It could provide 72 times as much power to robots as today's batteries.

Kotov Lab / University of Michigan

Today’s robot-mounted batteries provide electrical power but at the expense of added mass that in turn requires added power to move and use. But a team of researchers from the University of Michigan have devised a clever solution that will enable tomorrow’s batteries to provide power while negating their own weight — it just needs a bit of Kevlar.

Led by Nicholas Kotov, a professor of chemical engineering at U of Michigan, the team has developed a battery system that is strong enough to also serve as a structural support for the rest of the robot. “Robot designs are restricted by the need for batteries that often occupy 20% or more of the available space inside a robot, or account for a similar proportion of the robot’s weight,” Kotov told the University of Michigan News

“No other structural battery reported is comparable, in terms of energy density, to today’s state-of-the-art advanced lithium batteries. We improved our prior version of structural zinc batteries on 10 different measures, some of which are 100 times better, to make it happen,” he continued.

In a study published Wednesday in the journal Science Robotics Kotov points out that not only is the zinc-air battery chemistry his team employed around three times as energy dense as your standard Li-Ion brick but by incorporating the battery into the body of the robot itself, they were able to open up about 20 percent more space in the robot’s interior than if they’d used a conventional power system.

“This is not the limit, however. We estimate that robots could have 72 times more power capacity if their exteriors were replaced with zinc batteries, compared to having a single lithium ion battery,” first author Mingqiang Wang, noted.

What’s more, this battery design gets around an other difficult tradeoff seen in other efforts to incorporate batteries into a machines structure: that between the amount of energy the battery can produce and its ability to endure stress. Normally metal-air electrochemical batteries use an aqueous solution to separate the cathode and anode. The U of Michigan battery consists of a zinc electrode and an ambient air cathode separated by a layer of Kevlar fibers suspended in a water-based polymer gel that helps transfer hydroxide ions between the electrodes. Since the separator layers is effectively a solid, it won’t rupture or burst under stress like a liquid separator would. And even if it does rupture, the solution is nontoxic.
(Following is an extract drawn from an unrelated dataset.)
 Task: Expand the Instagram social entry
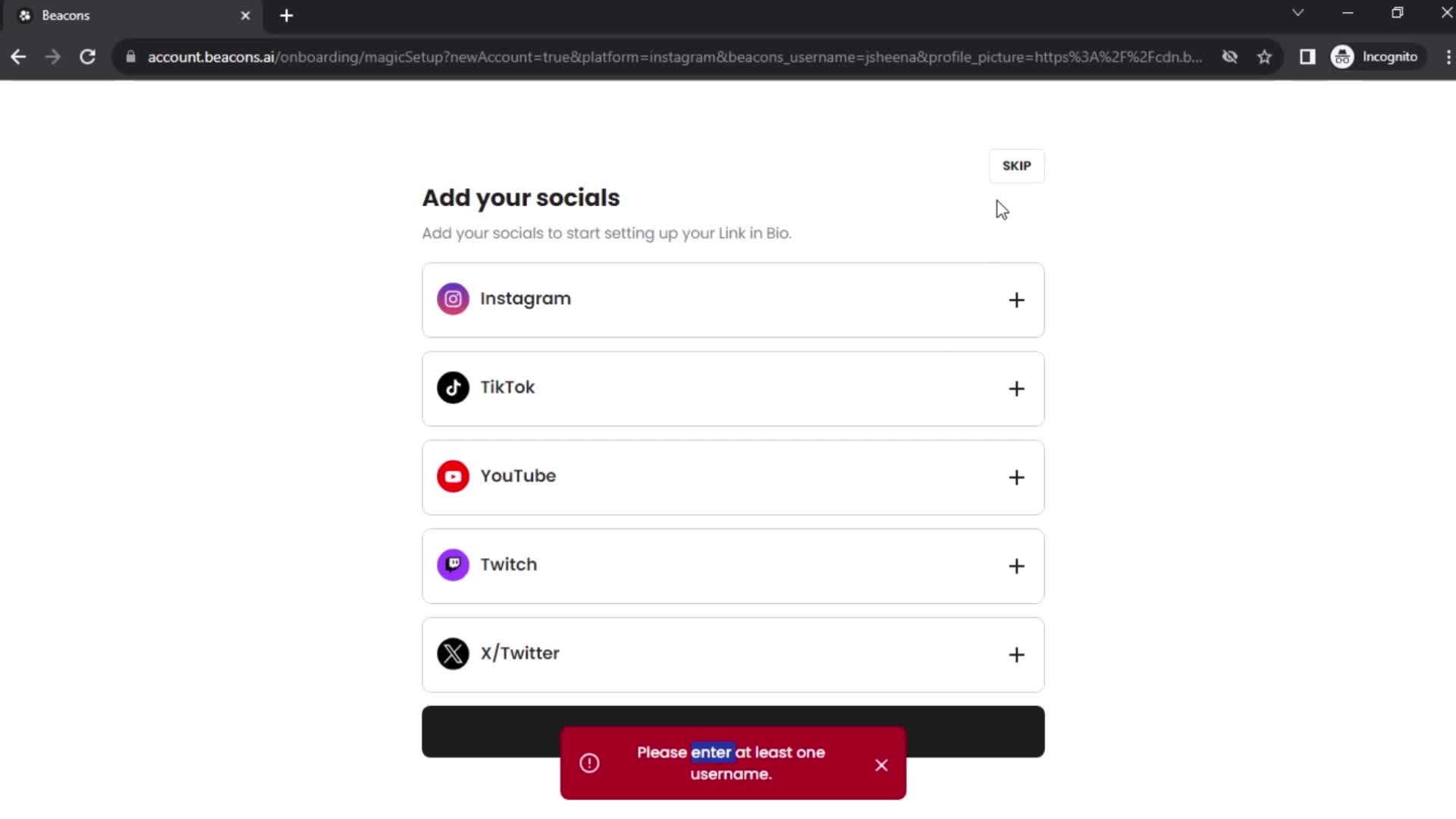(x=1016, y=298)
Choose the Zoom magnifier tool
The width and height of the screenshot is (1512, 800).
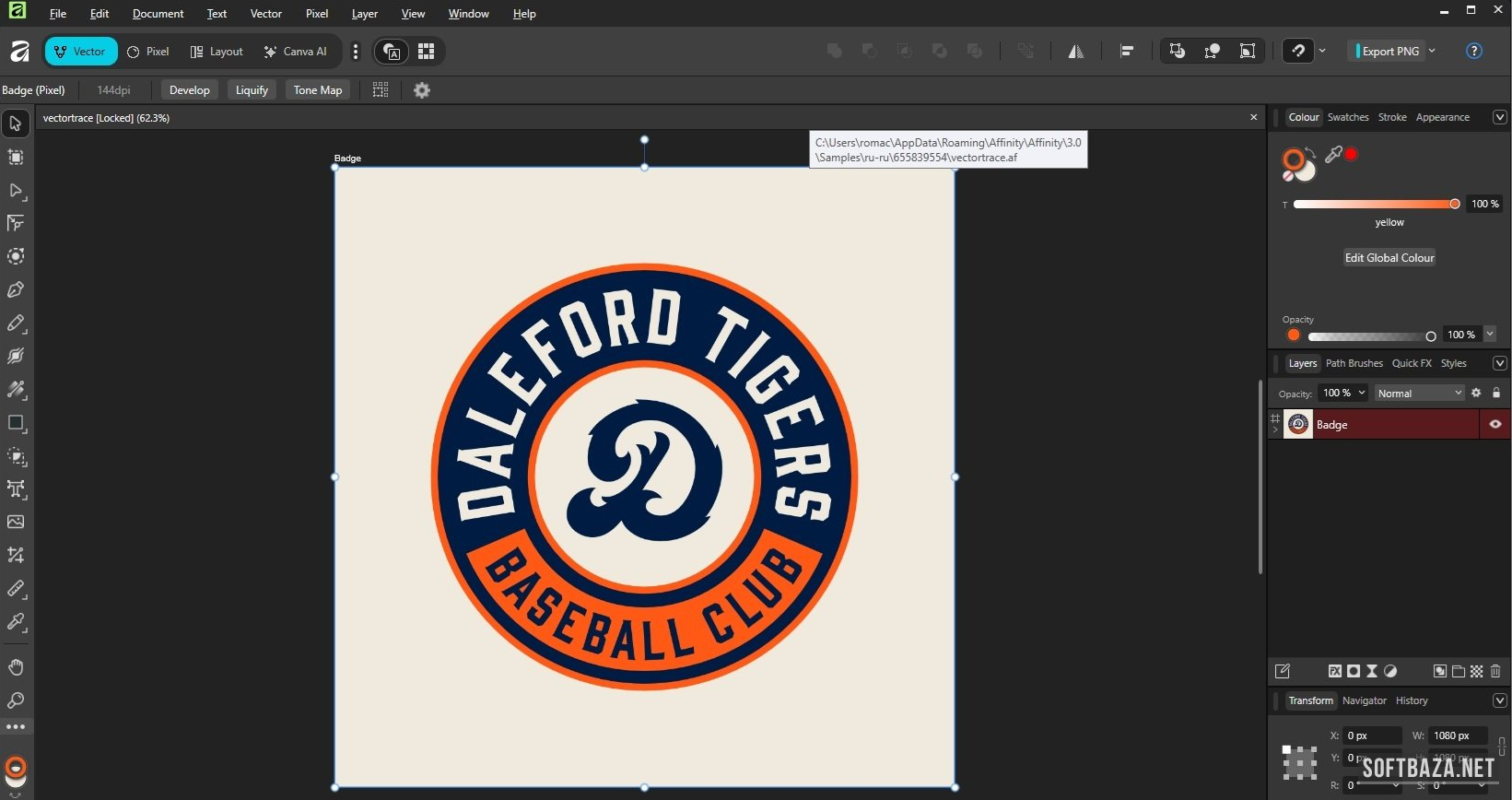[16, 700]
What’s more the separator layer so tough that it actually helps inhibit the formation of zinc dendrites, small outgrowths of metal between the electrodes created during the charge-discharge cycle that degrade battery performance and lifespan. Lithium-Ion batteries can go for around 500 cycles without noticeably degrading, however zinc batteries begin to decline after just 100.

Kotov likens the battery system to human body fat. Our fat doesn’t just store energy for us, it also provides cushions for our joints and helps conserve body heat. As such he expects the current single-battery design to eventually evolve into a distributed power storage system. “We don’t have a single sac of fat, which would be bulky and require a lot of costly energy transfer,” Kotov noted. “Distributed energy storage, which is the biological way, is the way to go for highly efficient biomorphic devices.”

Kotov hopes to have a commercial battery system ready within the next 3 to 5 years and expects the first buyers to be drone and robot manufacturers. “And it’s not just about the big Amazon robots but also very small ones,” Kotov told IEEE Spectrum. “Energy storage is a very significant issue for small and flexible soft robots.”